Y se la he escuchado al propio poder. ¡El poder echando de menos a un singular empresario que oteaba el horizonte como nadie y que tenía medicinas salvíficas para casi todo! La derecha se embrutecía sin encontrar a su némesis en la izquierda; y la izquierda se radicalizaba sin medida sin una derecha que la entendiera un poquito. Ese papel ha quedado desierto en el desierto y, en esa ausencia, la vida se polariza, se asilvestra y se simplifica: se derrota a la inteligencia y a todas las cualidades sutiles que hacen del ser humano algo distinto.

De improviso, han regresado los machos alfa y los viejos dinosaurios con máscaras de jóvenes impertinentes y osados. Todos tienen la solución de todo y todos fracasan irremediablemente porque la política de partidos solo tiene éxito si eres capaz de acordar leyes e iniciativas con otros. Hoy la política la practican los divisionistas, los oportunistas y los lelos que creen que el Espíritu Santo les acompaña en sus temibles decisiones. El día que Ángel Víctor Torres –hombre de consenso y fontanero de obras inconclusas– cuente su experiencia personal en política, las veces que fue traicionado por sus propias visiones, las veces que fue engañado por aliados y compañeros de partido, la soledad tremenda que es ser el principal pilar a la hora de tomar decisiones sin que nadie te auxilie, sabremos lo que ha sido este tiempo de vientos y borrascas, donde los conocidos trucaron en desconocidos, y donde la pandemia nos encastilló definitivamente y nos mostró la cara ajada de una sociedad arruinada y en quiebra.

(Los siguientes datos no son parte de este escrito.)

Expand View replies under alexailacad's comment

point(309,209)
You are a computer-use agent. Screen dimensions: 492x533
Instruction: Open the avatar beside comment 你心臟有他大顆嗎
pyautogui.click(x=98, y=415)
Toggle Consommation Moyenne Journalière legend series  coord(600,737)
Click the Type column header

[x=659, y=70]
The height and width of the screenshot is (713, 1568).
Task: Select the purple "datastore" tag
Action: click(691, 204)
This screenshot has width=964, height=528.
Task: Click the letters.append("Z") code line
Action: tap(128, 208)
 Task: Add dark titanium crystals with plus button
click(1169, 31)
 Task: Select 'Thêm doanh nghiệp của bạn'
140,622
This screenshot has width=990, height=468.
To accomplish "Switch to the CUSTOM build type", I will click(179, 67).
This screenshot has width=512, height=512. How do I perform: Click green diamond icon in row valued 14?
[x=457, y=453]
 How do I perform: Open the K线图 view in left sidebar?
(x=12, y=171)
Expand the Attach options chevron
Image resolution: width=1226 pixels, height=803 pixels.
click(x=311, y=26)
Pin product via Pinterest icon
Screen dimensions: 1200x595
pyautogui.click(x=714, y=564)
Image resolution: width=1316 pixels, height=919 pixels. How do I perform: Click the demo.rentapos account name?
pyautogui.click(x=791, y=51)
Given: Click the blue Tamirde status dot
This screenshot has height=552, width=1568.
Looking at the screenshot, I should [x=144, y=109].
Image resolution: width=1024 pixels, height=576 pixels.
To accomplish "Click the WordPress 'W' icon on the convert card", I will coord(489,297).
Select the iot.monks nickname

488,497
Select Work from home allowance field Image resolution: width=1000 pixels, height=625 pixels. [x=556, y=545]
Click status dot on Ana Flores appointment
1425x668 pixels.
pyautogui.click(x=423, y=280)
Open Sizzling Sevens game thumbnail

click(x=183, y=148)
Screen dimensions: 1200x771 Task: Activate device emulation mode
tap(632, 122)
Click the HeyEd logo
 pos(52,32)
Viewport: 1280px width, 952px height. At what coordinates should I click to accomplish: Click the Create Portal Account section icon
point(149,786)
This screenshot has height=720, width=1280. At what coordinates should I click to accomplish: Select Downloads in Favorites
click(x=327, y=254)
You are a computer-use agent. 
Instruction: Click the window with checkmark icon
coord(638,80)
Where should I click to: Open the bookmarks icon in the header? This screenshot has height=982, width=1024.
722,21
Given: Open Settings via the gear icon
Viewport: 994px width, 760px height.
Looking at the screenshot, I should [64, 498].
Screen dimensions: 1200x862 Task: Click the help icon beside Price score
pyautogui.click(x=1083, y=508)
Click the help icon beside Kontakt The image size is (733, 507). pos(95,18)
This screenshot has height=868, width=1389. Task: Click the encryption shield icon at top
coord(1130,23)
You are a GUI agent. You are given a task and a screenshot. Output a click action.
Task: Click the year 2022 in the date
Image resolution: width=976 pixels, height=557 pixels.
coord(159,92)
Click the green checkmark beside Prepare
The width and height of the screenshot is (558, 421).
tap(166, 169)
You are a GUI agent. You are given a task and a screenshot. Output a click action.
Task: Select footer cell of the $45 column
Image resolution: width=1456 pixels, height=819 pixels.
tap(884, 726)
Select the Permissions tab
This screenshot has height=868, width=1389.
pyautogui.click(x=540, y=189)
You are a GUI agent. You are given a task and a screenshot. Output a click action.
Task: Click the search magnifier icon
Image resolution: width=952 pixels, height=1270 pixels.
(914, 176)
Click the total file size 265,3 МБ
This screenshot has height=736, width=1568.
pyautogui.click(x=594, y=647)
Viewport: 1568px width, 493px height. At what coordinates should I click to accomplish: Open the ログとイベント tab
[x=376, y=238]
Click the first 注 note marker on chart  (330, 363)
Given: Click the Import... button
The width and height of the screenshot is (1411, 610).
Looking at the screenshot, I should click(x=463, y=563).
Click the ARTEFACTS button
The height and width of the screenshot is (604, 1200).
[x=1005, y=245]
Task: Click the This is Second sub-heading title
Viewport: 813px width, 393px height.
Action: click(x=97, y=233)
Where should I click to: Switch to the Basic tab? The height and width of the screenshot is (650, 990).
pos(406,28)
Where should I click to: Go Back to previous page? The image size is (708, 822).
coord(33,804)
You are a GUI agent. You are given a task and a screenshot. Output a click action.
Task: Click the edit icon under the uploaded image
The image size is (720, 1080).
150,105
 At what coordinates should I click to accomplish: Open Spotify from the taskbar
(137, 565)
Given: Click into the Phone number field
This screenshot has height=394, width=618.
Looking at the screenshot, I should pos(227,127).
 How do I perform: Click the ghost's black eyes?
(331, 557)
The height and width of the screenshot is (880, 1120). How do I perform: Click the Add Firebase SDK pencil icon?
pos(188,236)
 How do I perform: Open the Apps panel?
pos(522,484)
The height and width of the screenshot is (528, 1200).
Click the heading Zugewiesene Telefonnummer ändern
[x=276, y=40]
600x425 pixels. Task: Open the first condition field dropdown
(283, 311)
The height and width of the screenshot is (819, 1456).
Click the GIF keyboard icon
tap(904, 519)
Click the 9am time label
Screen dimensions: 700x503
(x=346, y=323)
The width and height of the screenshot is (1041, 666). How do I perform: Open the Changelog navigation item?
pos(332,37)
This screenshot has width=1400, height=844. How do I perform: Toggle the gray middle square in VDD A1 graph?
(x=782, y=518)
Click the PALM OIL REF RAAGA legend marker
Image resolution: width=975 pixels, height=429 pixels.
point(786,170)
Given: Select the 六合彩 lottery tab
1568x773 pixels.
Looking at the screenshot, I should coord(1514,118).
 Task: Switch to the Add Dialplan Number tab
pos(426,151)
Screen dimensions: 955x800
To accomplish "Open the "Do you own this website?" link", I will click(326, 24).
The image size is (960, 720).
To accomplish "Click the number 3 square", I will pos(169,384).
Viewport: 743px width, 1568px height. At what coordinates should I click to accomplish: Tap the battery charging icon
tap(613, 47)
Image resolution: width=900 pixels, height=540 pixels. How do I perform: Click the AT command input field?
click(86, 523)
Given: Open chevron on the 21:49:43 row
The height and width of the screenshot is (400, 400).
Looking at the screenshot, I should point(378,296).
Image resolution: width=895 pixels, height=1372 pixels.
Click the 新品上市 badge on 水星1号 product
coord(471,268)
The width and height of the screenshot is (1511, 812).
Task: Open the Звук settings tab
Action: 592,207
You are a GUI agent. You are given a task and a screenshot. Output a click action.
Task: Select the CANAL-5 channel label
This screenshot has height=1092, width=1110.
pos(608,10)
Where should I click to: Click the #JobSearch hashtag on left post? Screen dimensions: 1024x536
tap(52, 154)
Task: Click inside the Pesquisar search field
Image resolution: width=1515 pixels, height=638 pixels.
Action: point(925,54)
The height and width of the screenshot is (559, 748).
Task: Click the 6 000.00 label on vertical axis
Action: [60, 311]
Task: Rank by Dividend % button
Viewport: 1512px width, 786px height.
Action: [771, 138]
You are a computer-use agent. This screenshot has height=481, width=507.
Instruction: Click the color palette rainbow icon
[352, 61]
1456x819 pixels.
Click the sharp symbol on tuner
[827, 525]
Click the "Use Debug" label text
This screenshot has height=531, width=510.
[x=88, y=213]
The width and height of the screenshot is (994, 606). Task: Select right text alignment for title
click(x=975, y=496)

La frase “Germán lo habría arreglado” es mágica porque invoca a un arquitecto del sentido común. ¿Cómo lo habría arreglado? Sencillamente convocando a las partes en conflicto. Individual y colectivamente. Hablando con ellos, persuadiéndoles. Dándoles la razón al principio y luego, poco a poco, quitándosela un poquito hasta llegar al punto de encuentro. De su despacho salían gobiernos, expertos del odio abrazados entre sí, rebeldes con causa despojados de su ira, sacerdotes de misa dudando de su fe y no creyentes dudando de su agnosticismo. Era mago y prestidigitador, un espeleólogo de almas y conductas que siempre hallaba la solución al conflicto. Y casi siempre por las buenas, por el arte de la palabra.

Siempre me fascinó Germán Suárez. Aprendí a quererlo desde la crítica a sus primeras decisiones deportivas y, luego, desde la crítica a algunas operaciones portuarias. Otro se habría peleado conmigo, me hubiese guardado sus reproches para toda la existencia, no hubiéramos mantenido relación alguna. Él actuó al revés. Quería escucharme y quería lidiar conmigo cara a cara. Muchas de aquellas conversaciones eran interminables. Cuando entendí el plan de Germán, ya era tarde, ya era un converso. ¡Alguien desde la paz estrechando nudos inverosímiles entre tirios y troyanos! Sorprendente e increíble en una sociedad tan cainita como la nuestra. Escribo de él porque lo que me pasa es que echo de menos a mi amigo y sus milagros cotidianos. Y no soy el único.